### Materials provided
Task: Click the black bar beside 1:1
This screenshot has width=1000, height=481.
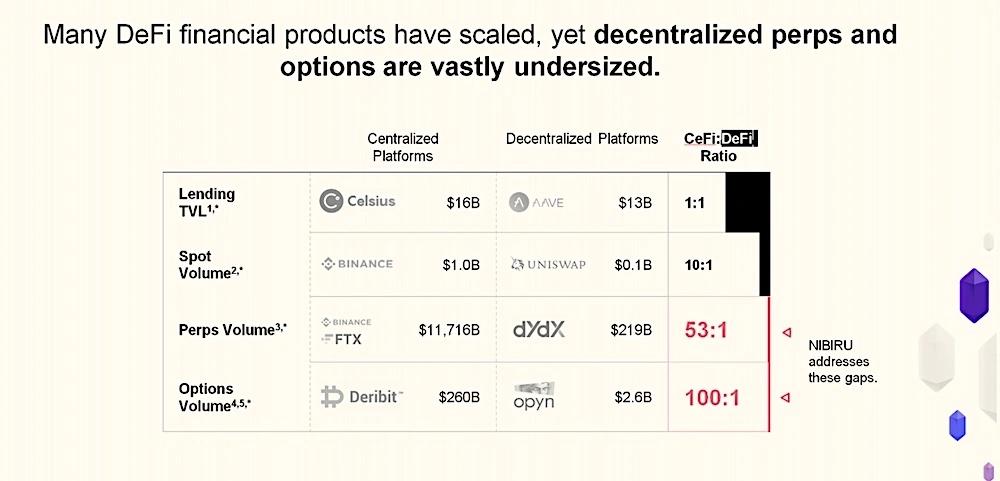Action: [747, 203]
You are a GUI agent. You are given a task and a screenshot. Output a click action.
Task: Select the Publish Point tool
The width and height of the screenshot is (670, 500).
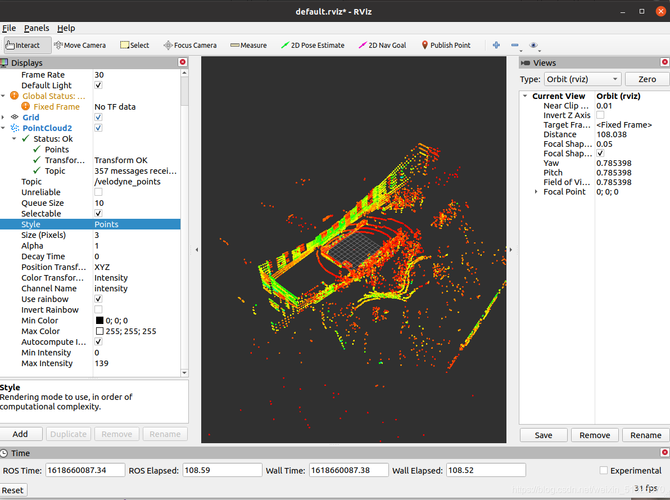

### Your task
Return every line of the entries above as it stands, but leave out the pictures.

### Final result
Task: Click the black bar beside 1:1
This screenshot has width=1000, height=481.
Action: [747, 203]
You are a GUI agent. You are given a task and a screenshot. Output a click action.
Task: Select the Publish Point tool
The width and height of the screenshot is (670, 500).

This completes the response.